* **EXERCISE**: Rewrite the lines of the entries that run from the line containing "You are a GUI" through the line containing "This screenshot has width=1088, height=1001.", changing "listing rate" to "commission rate" and leaving everything else as it stands. Give back only those lines.

* **EXERCISE MATERIAL**:
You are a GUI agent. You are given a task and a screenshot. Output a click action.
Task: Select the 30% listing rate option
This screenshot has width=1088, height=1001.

---

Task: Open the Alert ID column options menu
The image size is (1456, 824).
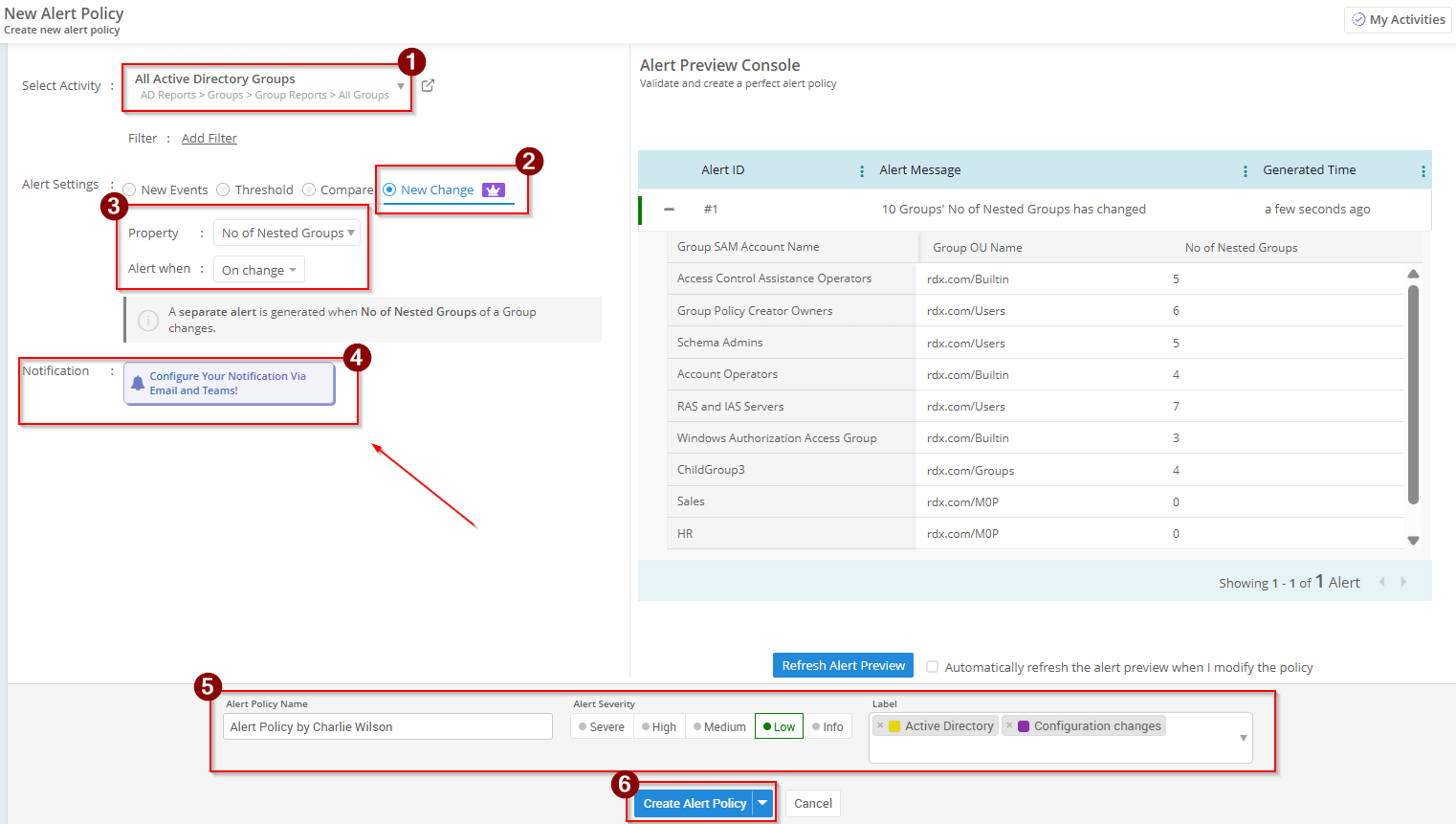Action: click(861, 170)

* **RESPONSE**:
You are a GUI agent. You are given a task and a screenshot. Output a click action.
Task: Select the 30% commission rate option
This screenshot has width=1088, height=1001.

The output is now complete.